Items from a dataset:

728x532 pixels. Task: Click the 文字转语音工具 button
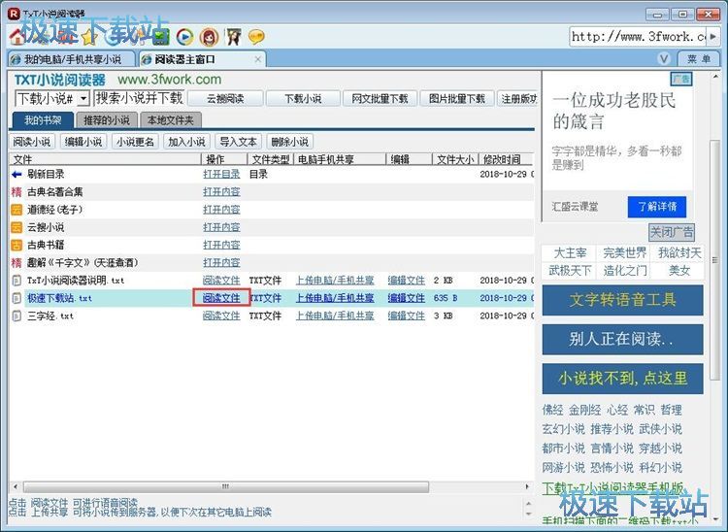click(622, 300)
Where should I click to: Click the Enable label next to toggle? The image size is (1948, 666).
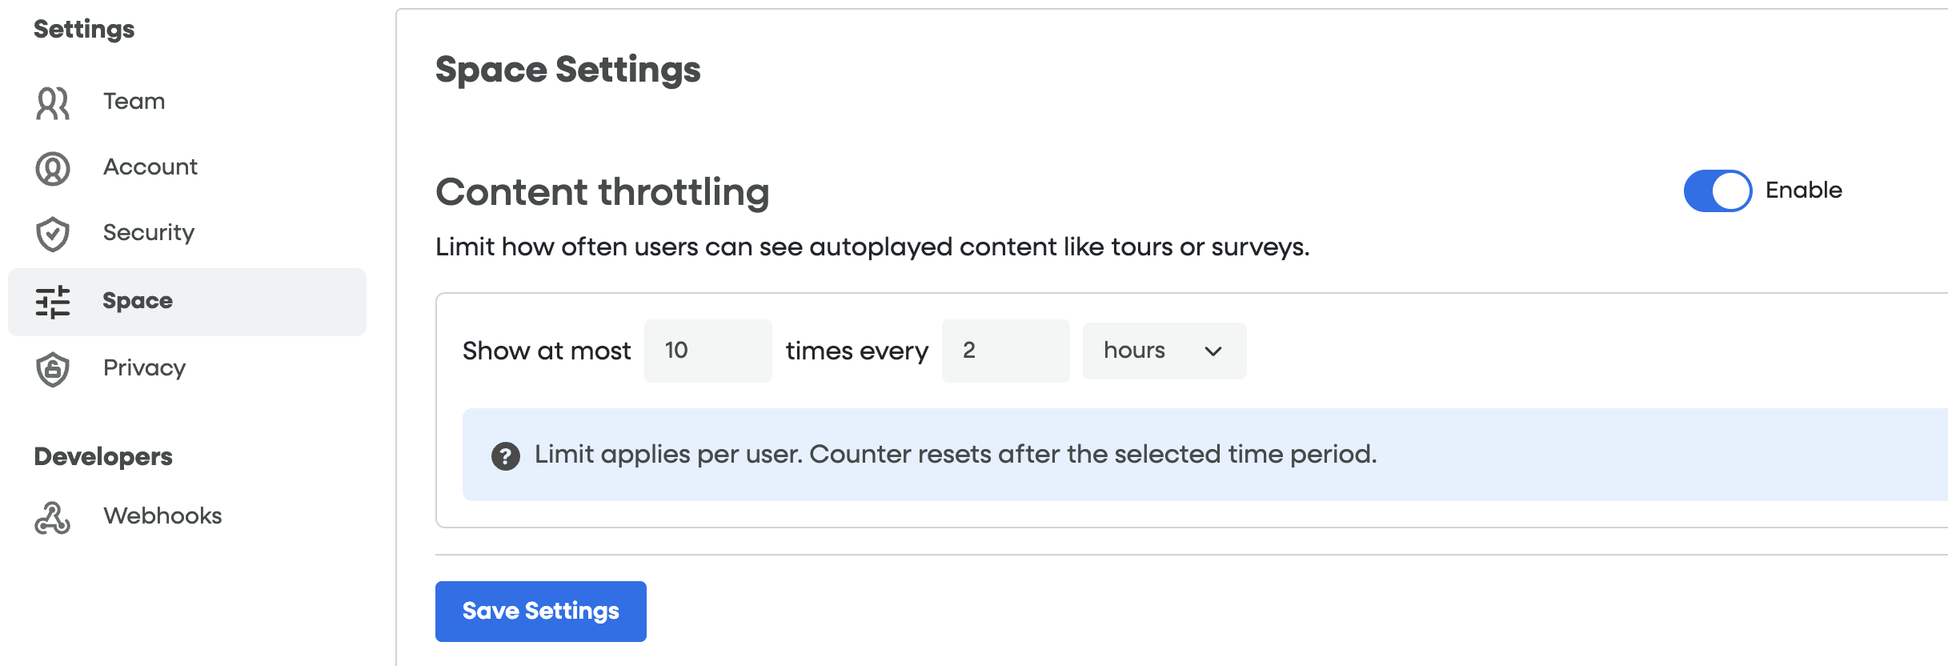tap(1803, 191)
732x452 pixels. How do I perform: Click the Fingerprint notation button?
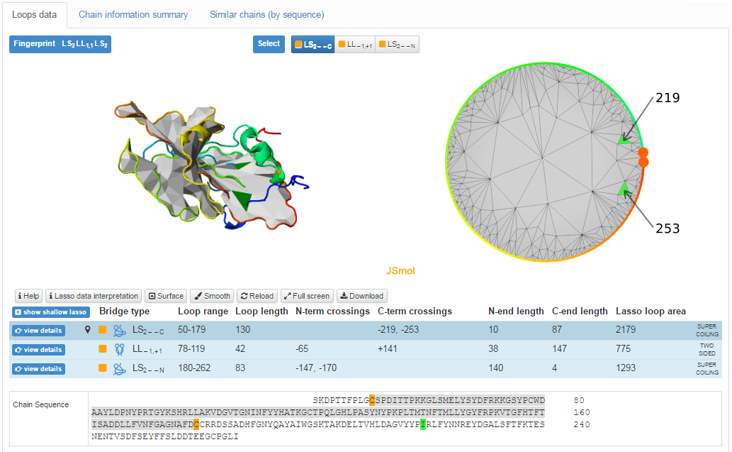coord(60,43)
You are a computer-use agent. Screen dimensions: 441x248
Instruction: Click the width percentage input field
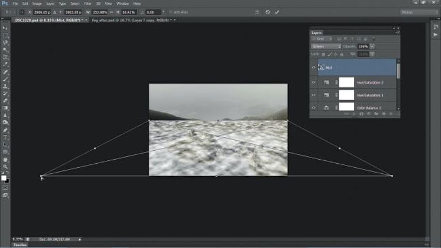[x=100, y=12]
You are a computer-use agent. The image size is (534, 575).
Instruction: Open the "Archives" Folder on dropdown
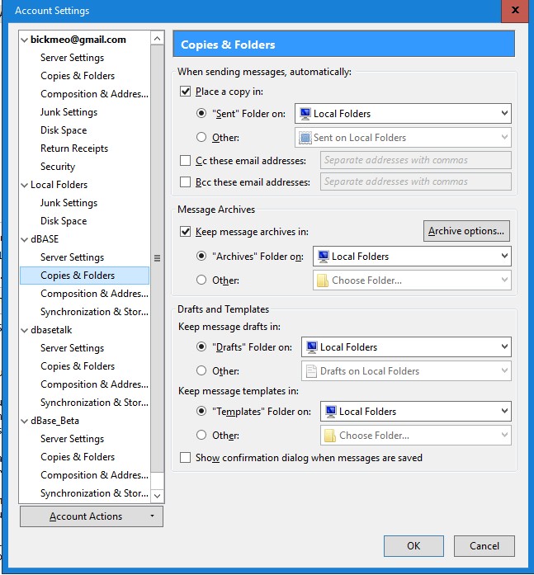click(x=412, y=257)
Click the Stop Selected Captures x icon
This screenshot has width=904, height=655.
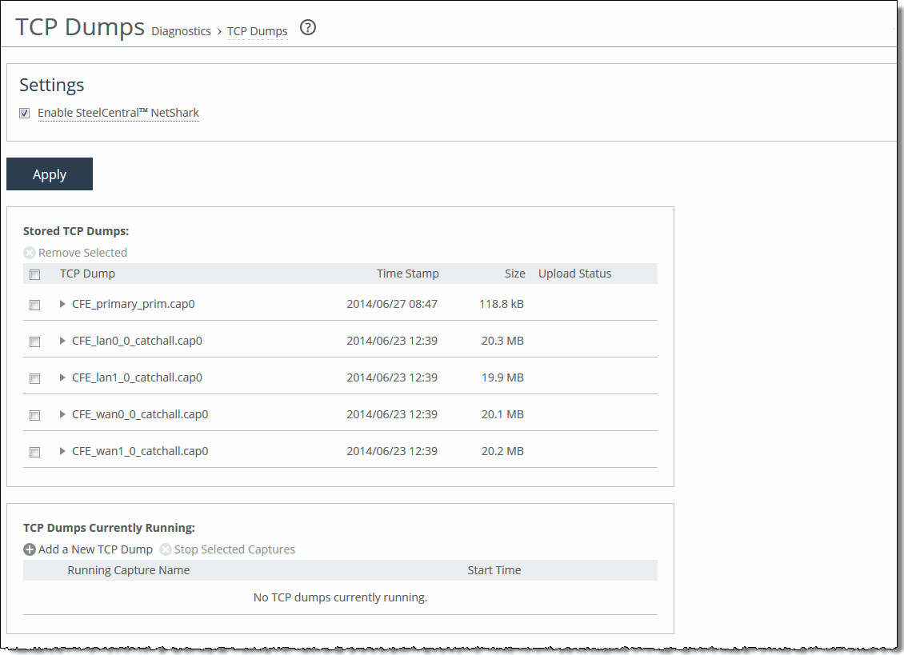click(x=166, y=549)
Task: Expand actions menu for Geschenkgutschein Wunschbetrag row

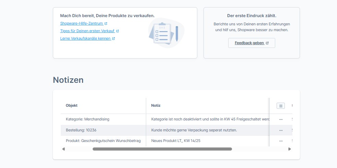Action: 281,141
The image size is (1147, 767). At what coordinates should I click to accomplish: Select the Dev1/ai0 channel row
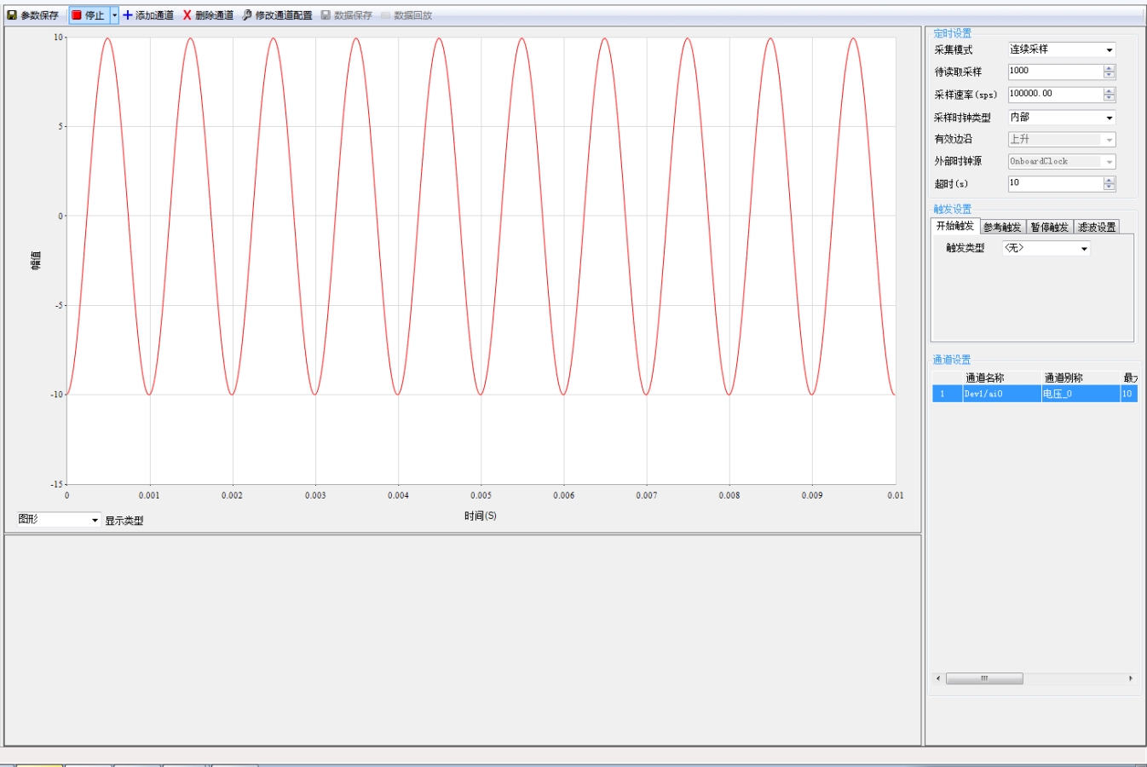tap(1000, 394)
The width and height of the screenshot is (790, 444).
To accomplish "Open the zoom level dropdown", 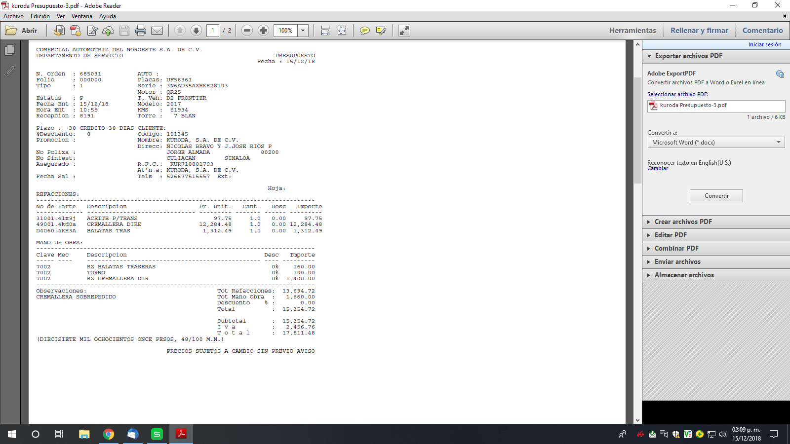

WORK REQUIRED: Please set down every line of the data above precisely, dropping the images.

TASK OUTPUT:
728x532 pixels. Task: Click the 文字转语音工具 button
click(622, 300)
Where should I click to: Click the Enable label next to toggle? The image size is (1948, 666).
tap(1803, 191)
732x452 pixels. How do I perform: Click the Fingerprint notation button?
coord(60,43)
You are a computer-use agent. Screen dimensions: 441x248
Instruction: Click the width percentage input field
[x=100, y=12]
You are a computer-use agent. The image size is (534, 575).
Instruction: Open the "Archives" Folder on dropdown
click(x=412, y=257)
Click the Stop Selected Captures x icon
This screenshot has width=904, height=655.
click(x=166, y=549)
Task: Expand actions menu for Geschenkgutschein Wunschbetrag row

Action: 281,141
The image size is (1147, 767). At what coordinates should I click to accomplish: Select the Dev1/ai0 channel row
tap(1000, 394)
The width and height of the screenshot is (790, 444).
To accomplish "Open the zoom level dropdown", 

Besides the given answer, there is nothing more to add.